Any chance you could mail me or post the binaries you used for snort and tcpdump? Would love to get those running on my WL500g.

Thanks

Oscar
oscar@craane.com

[bramfm]

Originally posted by oscarc
Hi,

Any chance you could mail me or post the binaries you used for snort and tcpdump? Would love to get those running on my WL500g.

Thanks

Oscar
oscar@craane.com

No problem:
you can download a precompiled version of snort from this page: http://www.batbox.org/snort.gz

And a compiled version of tcpdump here:

http://members.chello.nl/~m.kuystermans/tcpdump.zip

Extract in an excisting directory (e.g. tcpdump . You will get the following tree:

tcpdump
├───include
│ pcap-bpf.h
│ pcap-namedb.h
│ pcap.h
│
├───lib
│ libpcap.a
│
├───man
│ ├───man1
│ │ tcpdump.1
│ │
│ └───man3
│ pcap.3
│
└───sbin
tcpdump

You (probably) only need the tcpdump binary. I compiled it statically (??, not shure anymore, can't check, do not have the PC here. I can't find any other reference to libpcap.a, so it must be compiled statically since it runs standalone without complaining)

[pipos]

Hi

please could somebody tell mi if it is possible to control packets in FORWARC chain while you are using AP mode.

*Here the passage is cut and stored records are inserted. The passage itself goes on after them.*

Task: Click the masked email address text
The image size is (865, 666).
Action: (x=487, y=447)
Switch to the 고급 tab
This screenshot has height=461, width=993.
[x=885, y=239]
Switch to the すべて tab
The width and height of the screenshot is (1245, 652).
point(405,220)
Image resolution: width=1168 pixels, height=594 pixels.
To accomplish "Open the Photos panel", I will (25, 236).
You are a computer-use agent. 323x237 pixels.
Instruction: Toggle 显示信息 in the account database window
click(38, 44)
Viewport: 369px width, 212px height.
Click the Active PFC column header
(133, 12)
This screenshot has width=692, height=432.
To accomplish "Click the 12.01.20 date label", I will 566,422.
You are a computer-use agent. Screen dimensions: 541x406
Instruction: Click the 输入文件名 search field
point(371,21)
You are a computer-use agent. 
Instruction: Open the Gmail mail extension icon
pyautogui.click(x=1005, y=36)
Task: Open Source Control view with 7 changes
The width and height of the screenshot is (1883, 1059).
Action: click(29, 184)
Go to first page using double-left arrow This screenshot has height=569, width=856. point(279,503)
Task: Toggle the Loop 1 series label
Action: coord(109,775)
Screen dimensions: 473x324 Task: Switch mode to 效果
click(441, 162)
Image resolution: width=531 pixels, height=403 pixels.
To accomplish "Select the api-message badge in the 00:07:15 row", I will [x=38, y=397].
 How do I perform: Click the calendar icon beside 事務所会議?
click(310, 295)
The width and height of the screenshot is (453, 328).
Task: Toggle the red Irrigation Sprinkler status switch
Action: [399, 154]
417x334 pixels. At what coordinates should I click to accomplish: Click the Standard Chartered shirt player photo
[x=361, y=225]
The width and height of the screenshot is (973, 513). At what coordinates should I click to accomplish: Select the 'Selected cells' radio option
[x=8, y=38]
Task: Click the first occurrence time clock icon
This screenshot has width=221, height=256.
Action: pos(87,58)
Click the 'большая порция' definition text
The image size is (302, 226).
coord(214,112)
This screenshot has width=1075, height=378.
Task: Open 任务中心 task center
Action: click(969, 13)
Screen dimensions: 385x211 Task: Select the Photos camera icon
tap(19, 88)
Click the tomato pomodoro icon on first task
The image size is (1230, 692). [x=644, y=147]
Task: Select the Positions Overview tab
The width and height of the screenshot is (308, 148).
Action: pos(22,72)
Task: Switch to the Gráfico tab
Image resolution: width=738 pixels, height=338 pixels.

Now no packets goes thru FORWARD, all interfaces are in bridge br0.
I read something, that it is possible when you install some patch to kernel.

Is this patch included in olegs firmware? How to enable it.
Thanks

(fw 1.7.5.9-5, wl-500g)

[Oleg]

Is this patch included in olegs firmware? How to enable it.

No.
You need to use ebtables as seems. But you will not be able to do sophisticated filtering.